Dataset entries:
·····

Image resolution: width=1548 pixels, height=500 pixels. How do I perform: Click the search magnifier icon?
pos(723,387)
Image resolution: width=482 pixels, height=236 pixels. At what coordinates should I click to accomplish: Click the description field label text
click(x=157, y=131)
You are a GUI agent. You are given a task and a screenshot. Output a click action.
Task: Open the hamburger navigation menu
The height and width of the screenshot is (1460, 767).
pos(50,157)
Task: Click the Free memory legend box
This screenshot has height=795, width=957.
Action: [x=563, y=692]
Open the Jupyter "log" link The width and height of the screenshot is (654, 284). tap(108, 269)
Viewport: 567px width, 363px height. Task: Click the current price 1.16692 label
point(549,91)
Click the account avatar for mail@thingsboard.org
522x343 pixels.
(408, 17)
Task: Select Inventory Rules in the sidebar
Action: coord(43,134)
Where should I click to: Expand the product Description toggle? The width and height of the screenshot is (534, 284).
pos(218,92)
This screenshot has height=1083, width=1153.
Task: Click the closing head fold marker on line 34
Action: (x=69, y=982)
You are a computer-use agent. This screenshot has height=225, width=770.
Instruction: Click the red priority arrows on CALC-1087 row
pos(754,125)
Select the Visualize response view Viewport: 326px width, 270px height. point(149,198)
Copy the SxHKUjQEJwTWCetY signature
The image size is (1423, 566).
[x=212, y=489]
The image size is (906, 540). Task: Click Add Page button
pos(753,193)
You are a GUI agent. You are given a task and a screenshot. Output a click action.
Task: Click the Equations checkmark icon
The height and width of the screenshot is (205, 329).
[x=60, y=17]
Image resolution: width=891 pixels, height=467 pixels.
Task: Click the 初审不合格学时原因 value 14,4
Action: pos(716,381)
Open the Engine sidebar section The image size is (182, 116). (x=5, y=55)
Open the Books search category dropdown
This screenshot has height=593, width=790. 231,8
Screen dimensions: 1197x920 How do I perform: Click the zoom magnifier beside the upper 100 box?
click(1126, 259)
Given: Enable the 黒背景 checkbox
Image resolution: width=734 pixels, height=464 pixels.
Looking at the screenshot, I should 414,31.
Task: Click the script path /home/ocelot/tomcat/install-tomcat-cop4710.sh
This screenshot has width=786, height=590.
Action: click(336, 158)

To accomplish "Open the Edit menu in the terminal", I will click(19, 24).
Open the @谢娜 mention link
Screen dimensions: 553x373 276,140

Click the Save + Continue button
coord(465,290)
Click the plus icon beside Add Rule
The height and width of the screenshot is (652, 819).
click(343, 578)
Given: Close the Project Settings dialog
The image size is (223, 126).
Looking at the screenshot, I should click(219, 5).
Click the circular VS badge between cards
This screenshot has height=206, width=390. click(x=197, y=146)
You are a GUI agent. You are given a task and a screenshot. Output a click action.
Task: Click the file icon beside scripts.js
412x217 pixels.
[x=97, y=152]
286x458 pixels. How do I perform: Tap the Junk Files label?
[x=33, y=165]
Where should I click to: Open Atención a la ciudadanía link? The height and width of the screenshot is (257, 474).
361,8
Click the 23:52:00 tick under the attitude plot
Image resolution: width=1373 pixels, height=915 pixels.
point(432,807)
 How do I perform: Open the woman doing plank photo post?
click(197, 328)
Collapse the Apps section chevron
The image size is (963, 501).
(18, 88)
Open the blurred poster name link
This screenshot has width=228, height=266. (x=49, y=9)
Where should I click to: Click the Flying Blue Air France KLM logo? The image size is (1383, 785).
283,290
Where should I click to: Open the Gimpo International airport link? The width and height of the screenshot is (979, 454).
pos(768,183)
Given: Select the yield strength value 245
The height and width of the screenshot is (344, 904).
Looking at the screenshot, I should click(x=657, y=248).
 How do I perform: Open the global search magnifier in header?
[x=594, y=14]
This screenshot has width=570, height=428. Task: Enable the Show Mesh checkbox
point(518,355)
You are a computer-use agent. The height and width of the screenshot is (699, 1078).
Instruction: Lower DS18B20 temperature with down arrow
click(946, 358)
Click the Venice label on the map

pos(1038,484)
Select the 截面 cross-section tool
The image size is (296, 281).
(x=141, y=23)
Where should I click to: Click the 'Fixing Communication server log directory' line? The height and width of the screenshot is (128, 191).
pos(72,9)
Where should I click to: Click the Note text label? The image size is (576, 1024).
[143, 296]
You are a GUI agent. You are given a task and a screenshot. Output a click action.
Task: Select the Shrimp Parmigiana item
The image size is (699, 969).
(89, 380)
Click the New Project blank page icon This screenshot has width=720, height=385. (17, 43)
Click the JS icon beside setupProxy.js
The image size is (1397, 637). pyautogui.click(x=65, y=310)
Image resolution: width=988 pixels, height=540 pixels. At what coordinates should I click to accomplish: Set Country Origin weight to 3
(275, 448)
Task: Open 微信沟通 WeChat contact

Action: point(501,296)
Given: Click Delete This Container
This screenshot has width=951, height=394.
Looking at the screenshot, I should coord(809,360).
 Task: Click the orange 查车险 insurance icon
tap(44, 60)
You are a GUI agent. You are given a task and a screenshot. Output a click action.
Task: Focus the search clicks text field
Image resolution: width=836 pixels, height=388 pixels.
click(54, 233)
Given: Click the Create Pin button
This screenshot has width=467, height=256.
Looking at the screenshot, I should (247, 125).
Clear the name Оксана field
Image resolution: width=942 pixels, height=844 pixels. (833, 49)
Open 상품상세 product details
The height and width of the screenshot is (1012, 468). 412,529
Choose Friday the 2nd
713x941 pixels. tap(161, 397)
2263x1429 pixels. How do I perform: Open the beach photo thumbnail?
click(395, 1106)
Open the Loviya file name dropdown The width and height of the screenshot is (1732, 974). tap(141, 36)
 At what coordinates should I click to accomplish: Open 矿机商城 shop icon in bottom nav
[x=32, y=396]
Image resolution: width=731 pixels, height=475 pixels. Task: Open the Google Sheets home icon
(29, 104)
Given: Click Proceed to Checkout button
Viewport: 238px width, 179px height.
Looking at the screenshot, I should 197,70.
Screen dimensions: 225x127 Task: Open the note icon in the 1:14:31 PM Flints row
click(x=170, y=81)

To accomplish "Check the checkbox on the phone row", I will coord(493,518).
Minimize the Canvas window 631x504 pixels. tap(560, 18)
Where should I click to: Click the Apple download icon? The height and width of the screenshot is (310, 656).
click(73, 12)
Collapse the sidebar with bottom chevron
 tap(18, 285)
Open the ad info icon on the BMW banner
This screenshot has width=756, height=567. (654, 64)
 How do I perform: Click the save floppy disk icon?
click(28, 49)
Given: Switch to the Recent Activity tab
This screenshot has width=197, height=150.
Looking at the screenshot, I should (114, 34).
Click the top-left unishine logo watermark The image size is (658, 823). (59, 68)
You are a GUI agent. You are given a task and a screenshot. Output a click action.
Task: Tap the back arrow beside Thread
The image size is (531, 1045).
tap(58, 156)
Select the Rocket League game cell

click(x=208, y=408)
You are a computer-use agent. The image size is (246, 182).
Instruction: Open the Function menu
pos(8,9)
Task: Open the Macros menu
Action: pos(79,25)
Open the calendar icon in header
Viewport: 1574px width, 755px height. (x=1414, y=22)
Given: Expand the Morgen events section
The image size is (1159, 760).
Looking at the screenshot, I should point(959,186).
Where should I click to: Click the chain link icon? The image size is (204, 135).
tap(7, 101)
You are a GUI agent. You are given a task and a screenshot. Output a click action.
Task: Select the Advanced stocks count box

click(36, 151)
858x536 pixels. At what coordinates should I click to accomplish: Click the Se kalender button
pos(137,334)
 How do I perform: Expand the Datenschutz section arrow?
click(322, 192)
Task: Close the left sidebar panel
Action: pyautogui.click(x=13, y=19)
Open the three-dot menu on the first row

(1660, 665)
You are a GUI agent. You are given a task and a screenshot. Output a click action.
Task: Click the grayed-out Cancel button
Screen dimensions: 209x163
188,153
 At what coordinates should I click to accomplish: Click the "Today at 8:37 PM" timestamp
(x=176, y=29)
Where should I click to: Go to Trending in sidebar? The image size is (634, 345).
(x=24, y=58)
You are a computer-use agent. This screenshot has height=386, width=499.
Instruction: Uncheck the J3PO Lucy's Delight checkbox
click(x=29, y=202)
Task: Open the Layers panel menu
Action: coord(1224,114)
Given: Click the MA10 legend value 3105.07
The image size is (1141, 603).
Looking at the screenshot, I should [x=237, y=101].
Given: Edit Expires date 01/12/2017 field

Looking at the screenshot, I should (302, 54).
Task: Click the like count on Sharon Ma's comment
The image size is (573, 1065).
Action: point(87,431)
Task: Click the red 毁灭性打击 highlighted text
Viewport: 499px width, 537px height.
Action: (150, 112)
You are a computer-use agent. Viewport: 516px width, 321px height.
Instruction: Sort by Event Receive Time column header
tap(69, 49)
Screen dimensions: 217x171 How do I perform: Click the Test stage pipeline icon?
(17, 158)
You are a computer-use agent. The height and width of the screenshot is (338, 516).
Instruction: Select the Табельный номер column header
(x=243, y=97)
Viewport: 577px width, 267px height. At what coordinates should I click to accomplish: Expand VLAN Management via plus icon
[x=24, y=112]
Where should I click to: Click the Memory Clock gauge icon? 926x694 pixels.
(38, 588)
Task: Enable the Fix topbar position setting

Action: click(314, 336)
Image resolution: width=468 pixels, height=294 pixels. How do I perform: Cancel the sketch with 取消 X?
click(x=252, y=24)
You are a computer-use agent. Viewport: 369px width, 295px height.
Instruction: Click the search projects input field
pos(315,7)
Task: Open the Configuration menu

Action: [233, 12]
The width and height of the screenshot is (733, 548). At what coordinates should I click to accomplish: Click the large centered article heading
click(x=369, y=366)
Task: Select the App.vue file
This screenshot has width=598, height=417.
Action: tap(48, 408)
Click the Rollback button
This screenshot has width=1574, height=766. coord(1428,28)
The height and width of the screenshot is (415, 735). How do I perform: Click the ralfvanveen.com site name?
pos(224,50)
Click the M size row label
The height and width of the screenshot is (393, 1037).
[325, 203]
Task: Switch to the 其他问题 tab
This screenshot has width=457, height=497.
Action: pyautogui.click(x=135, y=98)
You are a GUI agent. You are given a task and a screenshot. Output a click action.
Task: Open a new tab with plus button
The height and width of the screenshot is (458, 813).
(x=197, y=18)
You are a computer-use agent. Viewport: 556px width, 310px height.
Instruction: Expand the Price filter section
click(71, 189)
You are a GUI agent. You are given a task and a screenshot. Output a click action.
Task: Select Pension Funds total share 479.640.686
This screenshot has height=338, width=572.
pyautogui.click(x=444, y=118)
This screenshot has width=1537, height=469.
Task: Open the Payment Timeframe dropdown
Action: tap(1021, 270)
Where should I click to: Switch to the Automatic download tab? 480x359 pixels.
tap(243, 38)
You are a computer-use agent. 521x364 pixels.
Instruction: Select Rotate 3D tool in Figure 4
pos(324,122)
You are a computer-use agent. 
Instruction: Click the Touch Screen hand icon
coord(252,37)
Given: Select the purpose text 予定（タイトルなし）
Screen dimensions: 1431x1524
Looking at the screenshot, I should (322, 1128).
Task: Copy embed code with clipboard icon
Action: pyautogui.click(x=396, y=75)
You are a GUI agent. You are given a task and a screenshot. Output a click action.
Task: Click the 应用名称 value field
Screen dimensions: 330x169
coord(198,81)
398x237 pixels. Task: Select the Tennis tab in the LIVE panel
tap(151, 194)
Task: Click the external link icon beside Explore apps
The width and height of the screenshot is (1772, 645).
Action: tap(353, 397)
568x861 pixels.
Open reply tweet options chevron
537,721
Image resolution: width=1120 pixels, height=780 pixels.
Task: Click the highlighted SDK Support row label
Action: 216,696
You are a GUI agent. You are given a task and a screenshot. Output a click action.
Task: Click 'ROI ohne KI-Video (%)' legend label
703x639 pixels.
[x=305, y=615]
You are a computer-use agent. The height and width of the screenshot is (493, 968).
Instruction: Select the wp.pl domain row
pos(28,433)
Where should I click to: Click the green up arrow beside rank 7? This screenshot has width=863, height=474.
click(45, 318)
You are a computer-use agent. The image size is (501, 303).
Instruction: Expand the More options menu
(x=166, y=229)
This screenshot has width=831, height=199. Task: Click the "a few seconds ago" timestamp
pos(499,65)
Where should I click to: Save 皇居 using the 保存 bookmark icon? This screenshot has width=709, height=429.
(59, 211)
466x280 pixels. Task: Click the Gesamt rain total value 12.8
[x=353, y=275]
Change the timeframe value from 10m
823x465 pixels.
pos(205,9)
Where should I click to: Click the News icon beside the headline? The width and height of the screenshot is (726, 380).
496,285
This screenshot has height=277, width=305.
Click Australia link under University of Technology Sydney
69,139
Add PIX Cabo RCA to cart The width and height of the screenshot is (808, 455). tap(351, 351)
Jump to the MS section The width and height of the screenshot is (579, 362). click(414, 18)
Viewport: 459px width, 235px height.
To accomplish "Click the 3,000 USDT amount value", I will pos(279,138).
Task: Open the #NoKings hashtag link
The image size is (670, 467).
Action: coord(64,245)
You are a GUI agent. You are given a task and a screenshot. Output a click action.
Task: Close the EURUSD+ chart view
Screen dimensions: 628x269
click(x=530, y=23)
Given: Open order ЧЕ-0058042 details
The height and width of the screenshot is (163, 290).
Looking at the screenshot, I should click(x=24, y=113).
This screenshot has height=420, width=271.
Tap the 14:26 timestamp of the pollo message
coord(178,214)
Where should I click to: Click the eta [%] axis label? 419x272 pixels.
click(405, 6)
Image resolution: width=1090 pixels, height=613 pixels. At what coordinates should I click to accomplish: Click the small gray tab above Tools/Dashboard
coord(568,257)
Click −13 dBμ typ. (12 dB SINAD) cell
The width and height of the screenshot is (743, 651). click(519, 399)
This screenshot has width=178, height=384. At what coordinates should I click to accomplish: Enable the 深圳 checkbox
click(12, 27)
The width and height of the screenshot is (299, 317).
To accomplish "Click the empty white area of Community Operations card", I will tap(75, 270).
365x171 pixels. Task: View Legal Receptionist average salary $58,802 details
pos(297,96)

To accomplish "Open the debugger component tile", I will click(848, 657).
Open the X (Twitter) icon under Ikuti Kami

·····

▸ Action item:
If a line in the records holds the string "legend", copy it.

▸ Task answer:
Task: Click the Free memory legend box
Given: Click the MA10 legend value 3105.07
Task: Click 'ROI ohne KI-Video (%)' legend label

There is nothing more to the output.